Your goal:
Copy out the lines beginning with the one that contains "Task: Click the Roman" and running through the end of the entries, exactly as they appear, with the pictures left out.

──────

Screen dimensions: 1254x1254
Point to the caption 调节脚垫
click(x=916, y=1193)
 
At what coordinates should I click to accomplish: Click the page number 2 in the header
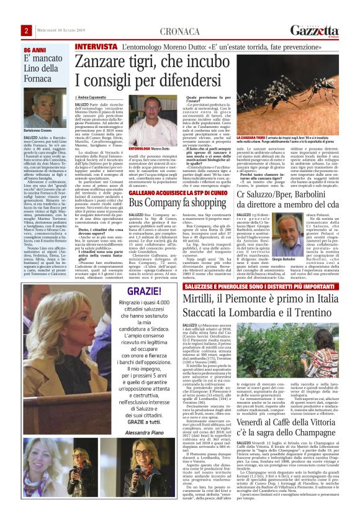(27, 30)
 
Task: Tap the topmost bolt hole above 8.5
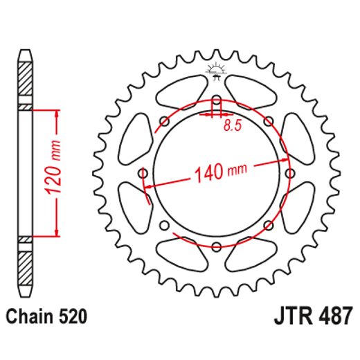(216, 98)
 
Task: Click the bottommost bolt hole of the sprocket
(216, 246)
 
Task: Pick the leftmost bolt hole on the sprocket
(143, 172)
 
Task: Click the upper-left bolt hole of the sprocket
(164, 120)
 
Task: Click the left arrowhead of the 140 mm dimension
(147, 186)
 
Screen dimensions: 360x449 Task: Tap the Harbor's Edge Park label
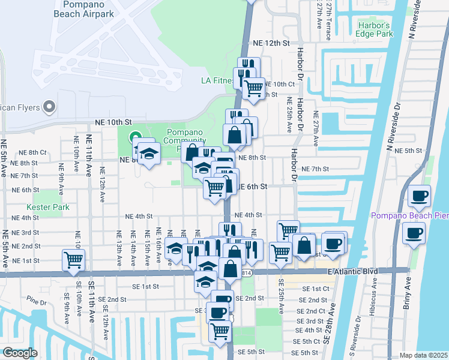375,30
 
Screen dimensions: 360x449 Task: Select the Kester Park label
52,207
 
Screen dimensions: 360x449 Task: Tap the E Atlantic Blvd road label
353,272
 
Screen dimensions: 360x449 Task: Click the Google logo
19,353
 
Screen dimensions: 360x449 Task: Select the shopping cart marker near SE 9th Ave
74,260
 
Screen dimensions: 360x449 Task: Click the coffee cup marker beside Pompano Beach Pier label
420,195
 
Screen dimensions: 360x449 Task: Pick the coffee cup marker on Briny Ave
414,232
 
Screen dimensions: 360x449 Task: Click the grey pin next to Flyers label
50,107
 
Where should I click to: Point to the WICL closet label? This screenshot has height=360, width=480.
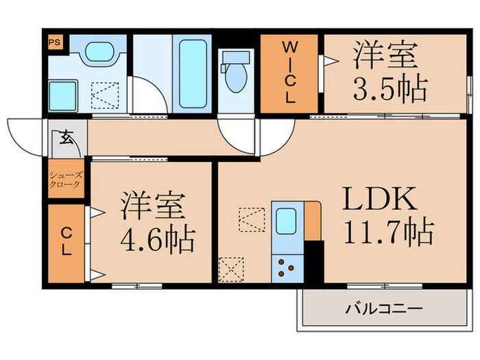point(289,72)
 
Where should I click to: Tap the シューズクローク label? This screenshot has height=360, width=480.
point(65,180)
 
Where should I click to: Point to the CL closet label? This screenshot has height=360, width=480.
point(66,243)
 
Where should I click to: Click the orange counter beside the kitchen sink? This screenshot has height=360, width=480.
point(312,221)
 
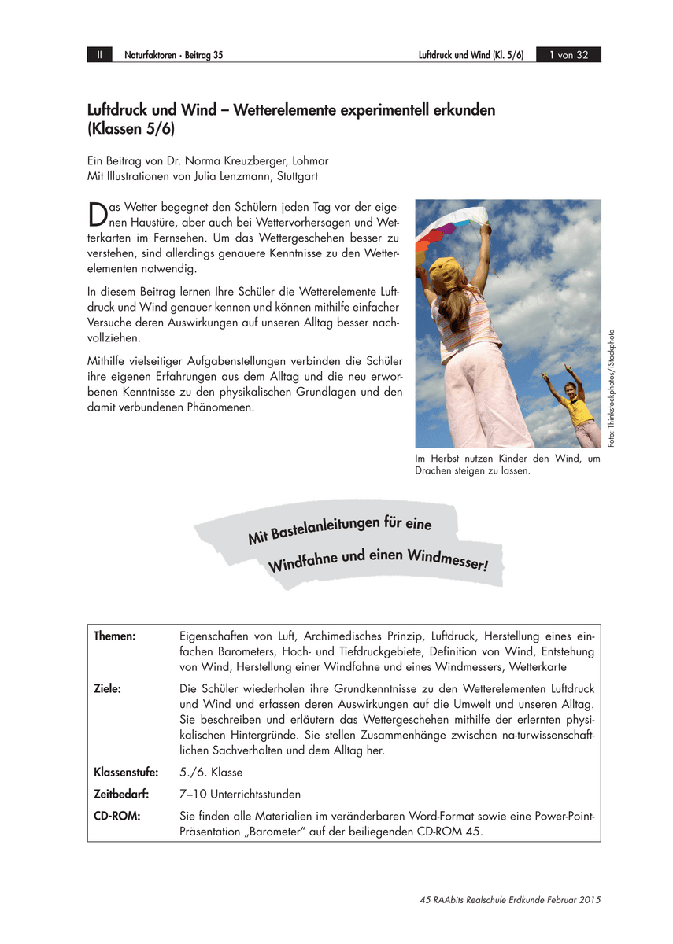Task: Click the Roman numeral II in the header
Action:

──────

Finished answer:
Task: Click the Roman numeral II in the header
Action:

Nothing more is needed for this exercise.